__TASK GOAL__. Reproduce everything from the line containing "At what coordinates" down to the end of the entries, swapping "Toggle" for "Click" and keeping all else unchanged. Leave the pictures out of your answer.

== == ==

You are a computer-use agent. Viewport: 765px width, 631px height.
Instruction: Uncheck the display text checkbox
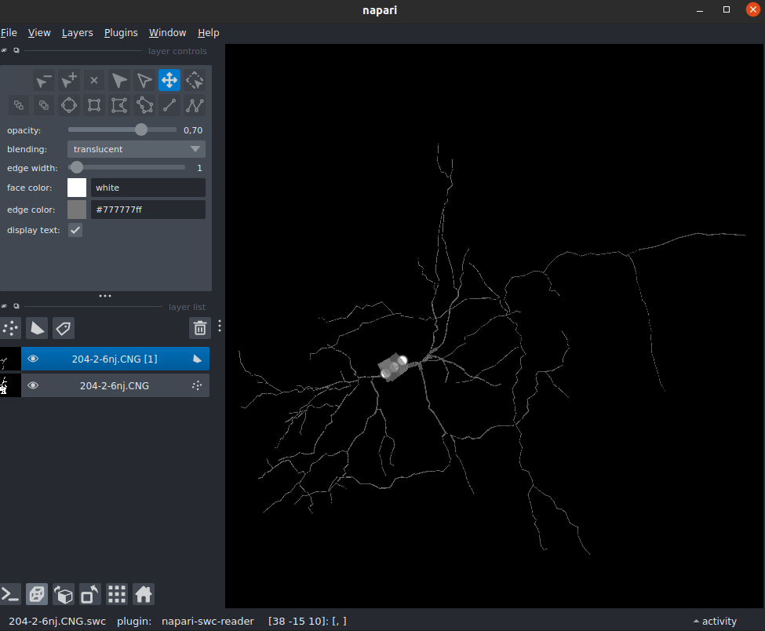[75, 230]
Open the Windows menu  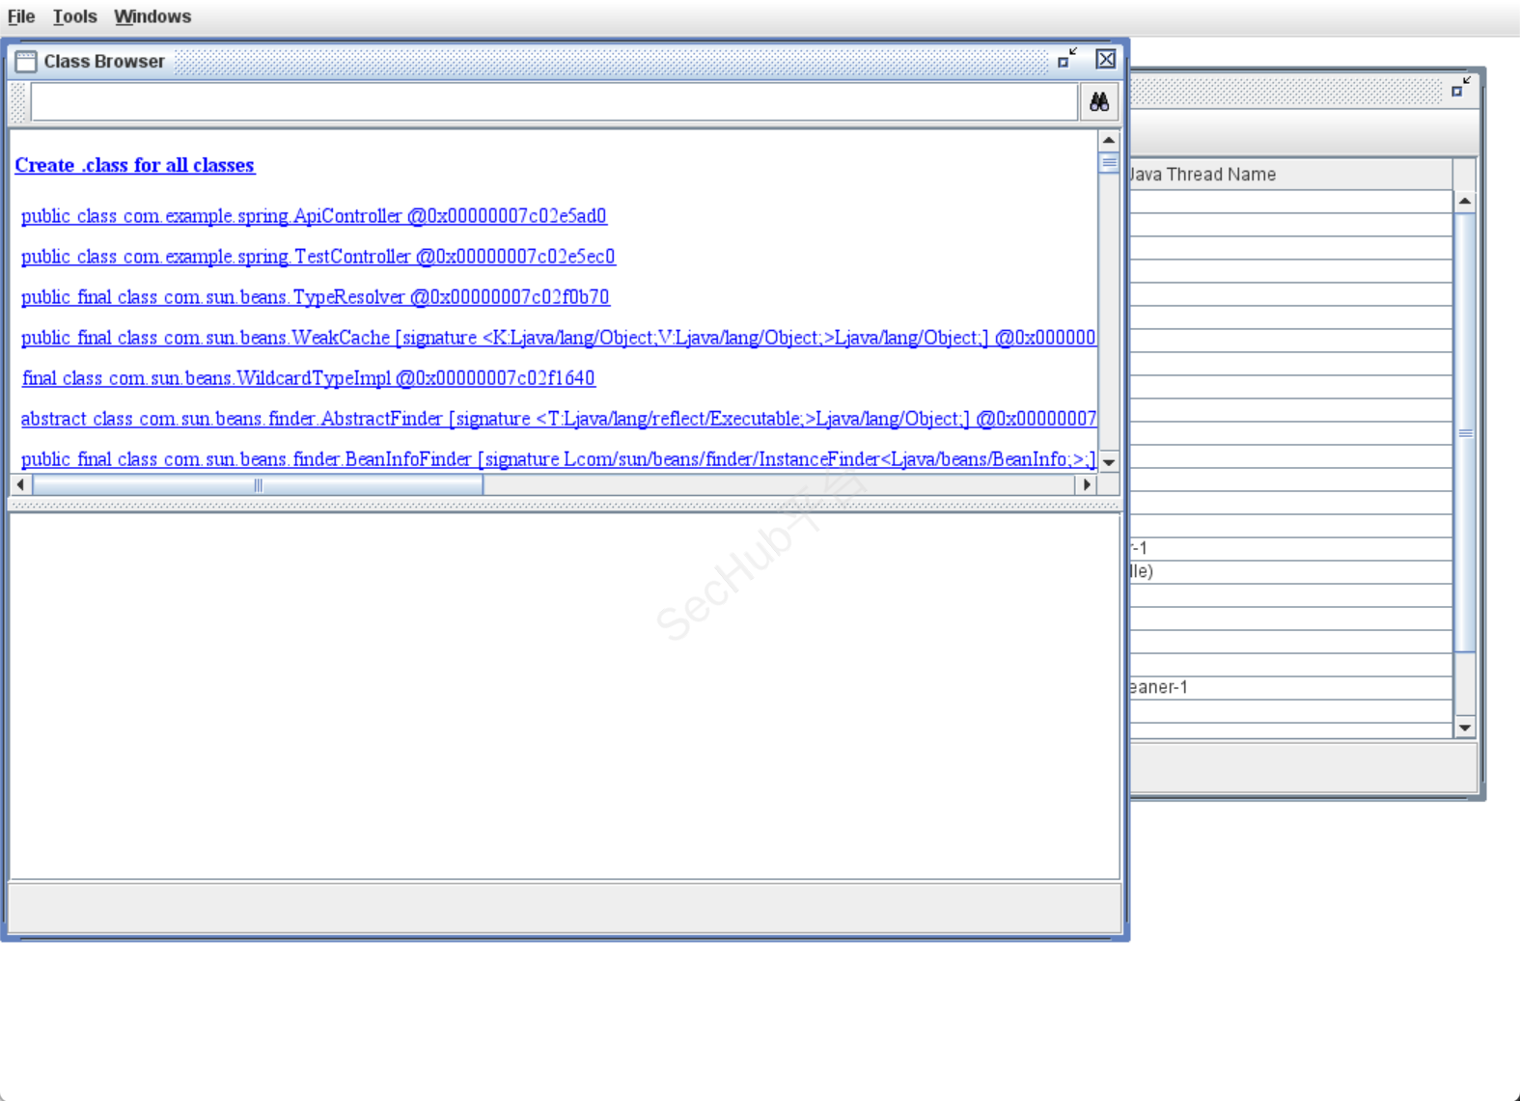point(152,16)
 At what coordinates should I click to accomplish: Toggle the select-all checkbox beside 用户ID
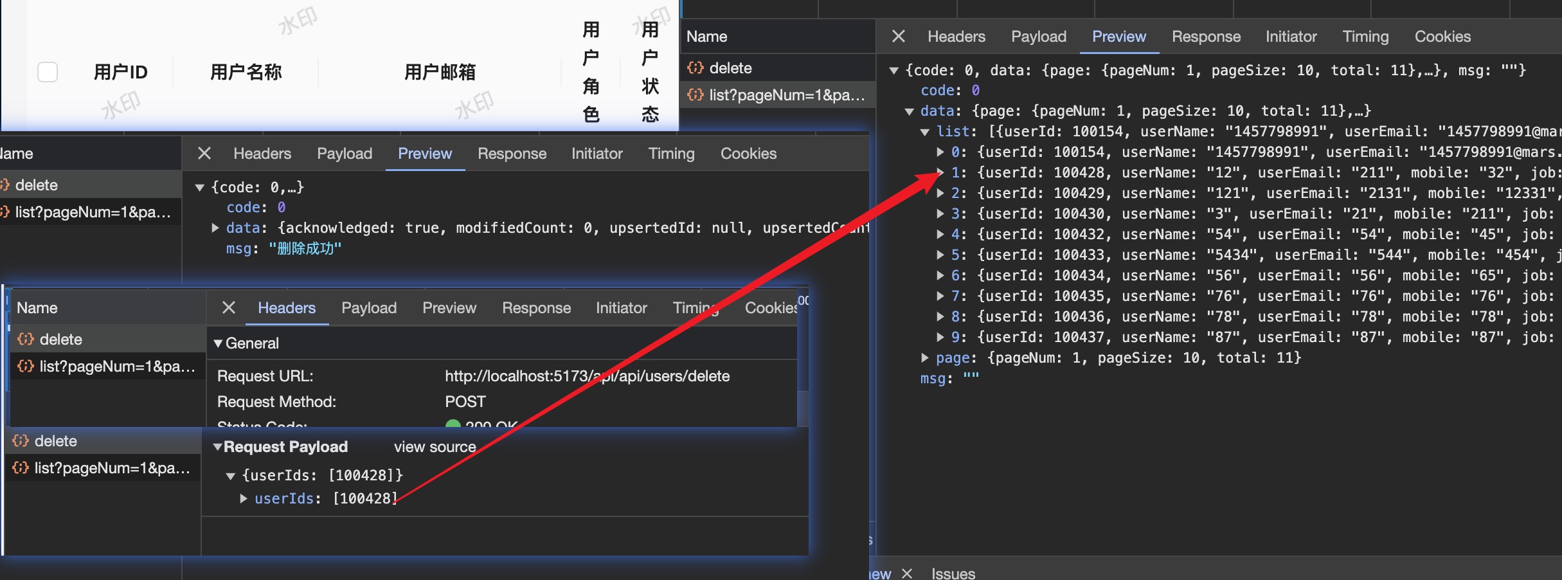[48, 72]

== == ==

__ANSWER TO THIS TASK__.
 At what coordinates should I click to accomplish: Click the select-all checkbox beside 用户ID
[48, 72]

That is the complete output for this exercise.